■ **Input data**
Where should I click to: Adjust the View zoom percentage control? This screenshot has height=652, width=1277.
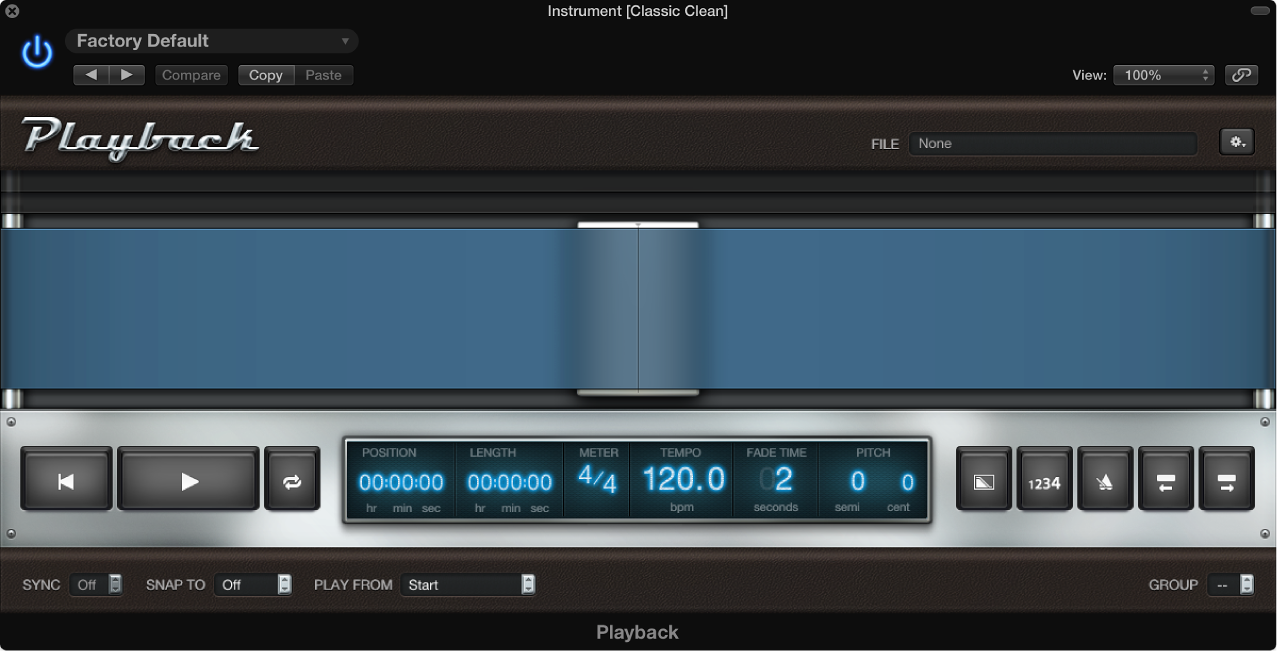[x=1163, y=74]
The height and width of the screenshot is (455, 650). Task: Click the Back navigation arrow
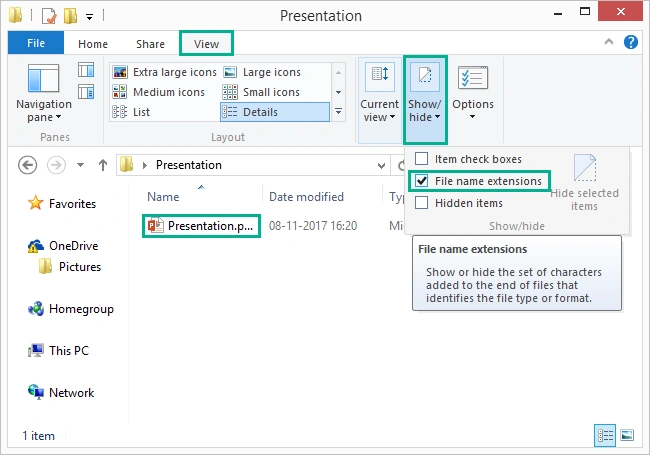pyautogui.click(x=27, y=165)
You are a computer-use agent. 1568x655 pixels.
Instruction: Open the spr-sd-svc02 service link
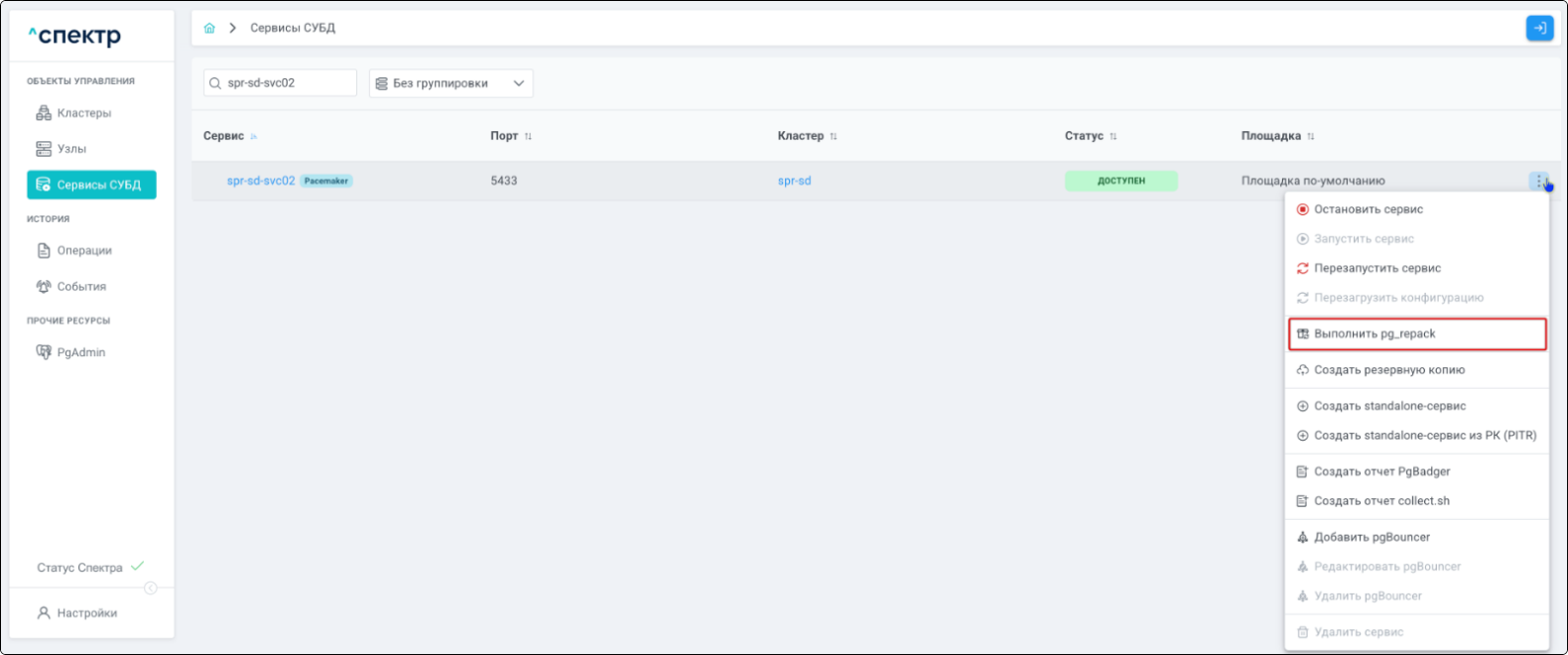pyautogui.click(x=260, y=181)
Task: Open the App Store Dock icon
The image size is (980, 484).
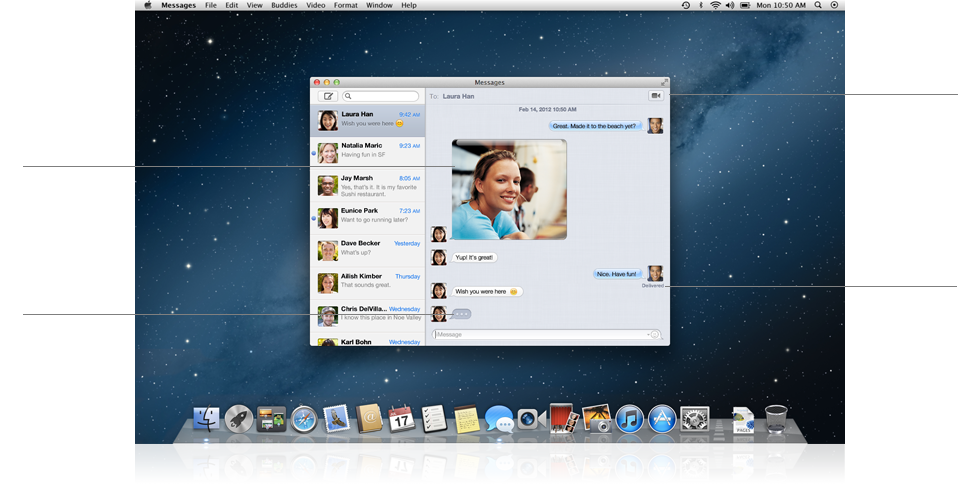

---

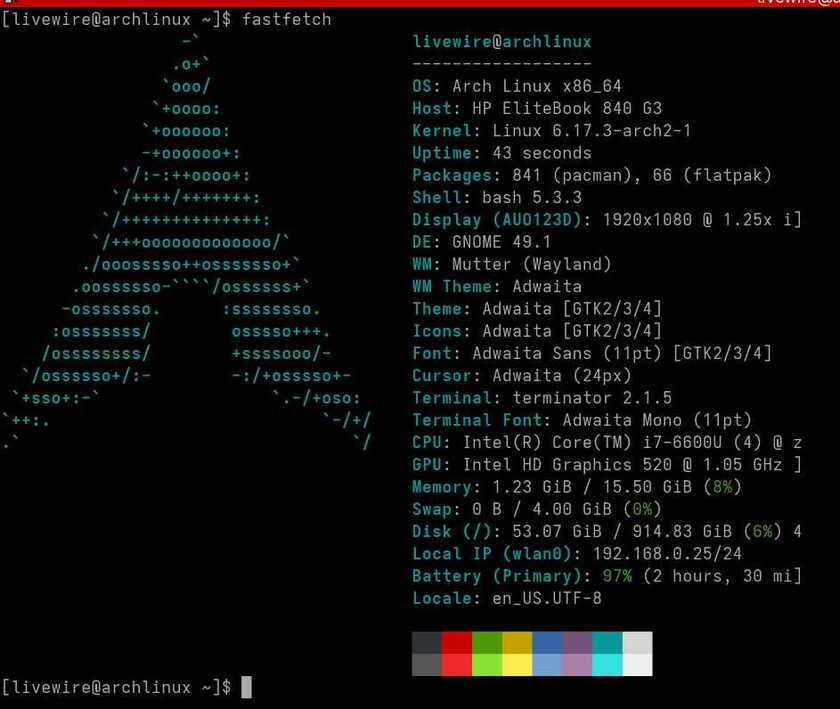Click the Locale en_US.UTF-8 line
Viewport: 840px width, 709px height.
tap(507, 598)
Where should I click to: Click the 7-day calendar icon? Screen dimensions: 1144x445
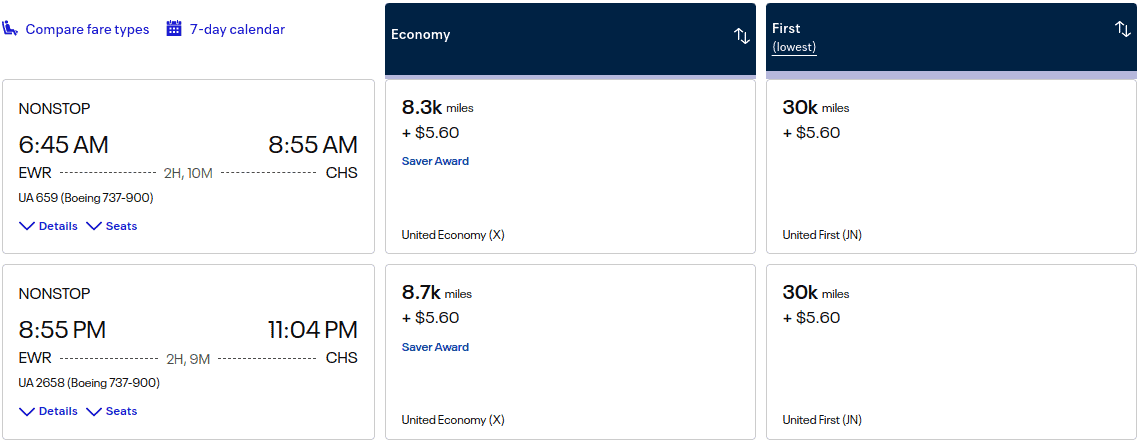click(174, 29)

==

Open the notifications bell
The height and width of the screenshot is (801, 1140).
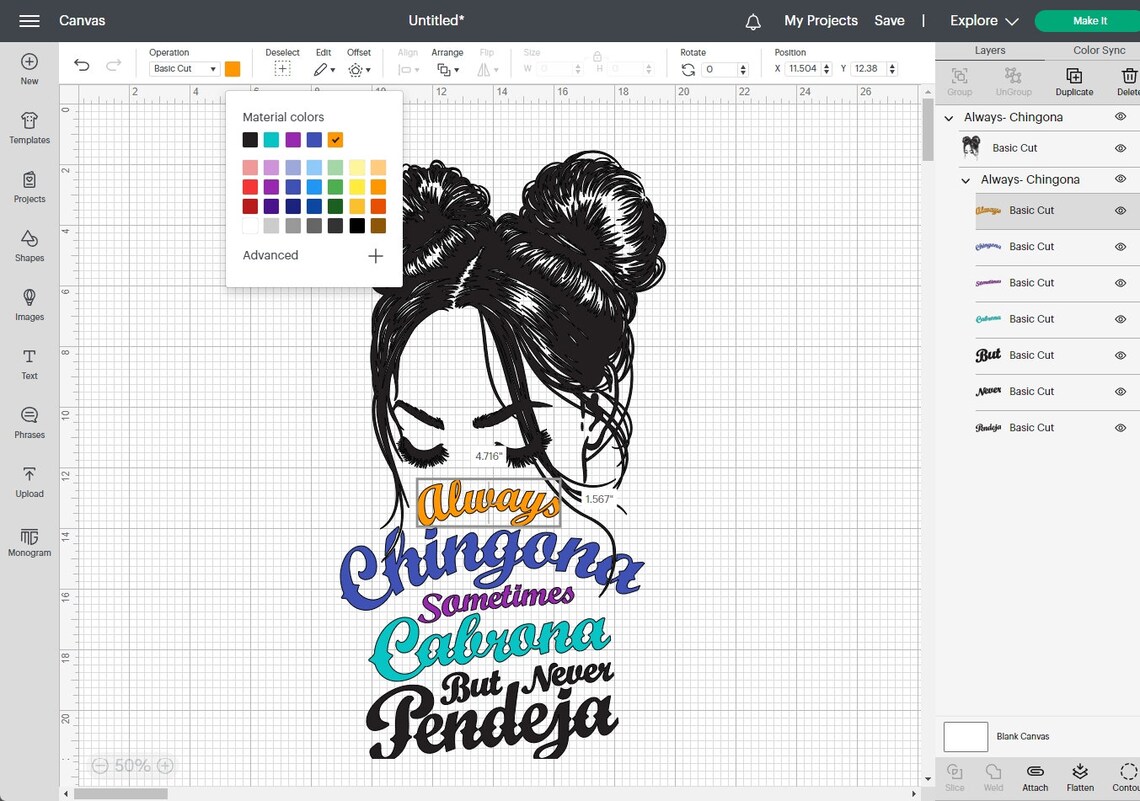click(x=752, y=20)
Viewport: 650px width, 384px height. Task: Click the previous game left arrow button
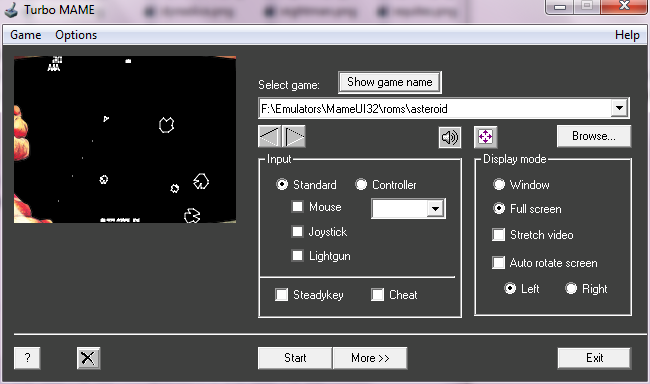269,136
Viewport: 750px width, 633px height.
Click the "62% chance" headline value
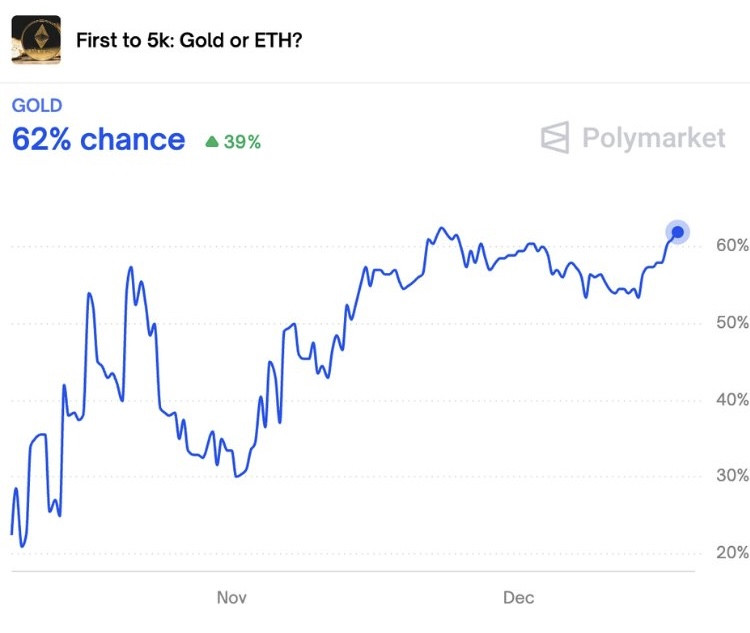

■ **Exercise aim**
Pictures excluded, give again exactly and only the lines of the material above from the line with "You are a computer-use" through the line with "The image size is (980, 484).".

■ **Exercise output**
You are a computer-use agent. 1568x655 pixels.
Instruction: Open the spr-sd-svc02 service link
pyautogui.click(x=260, y=181)
Task: Open the App Store Dock icon
The image size is (980, 484).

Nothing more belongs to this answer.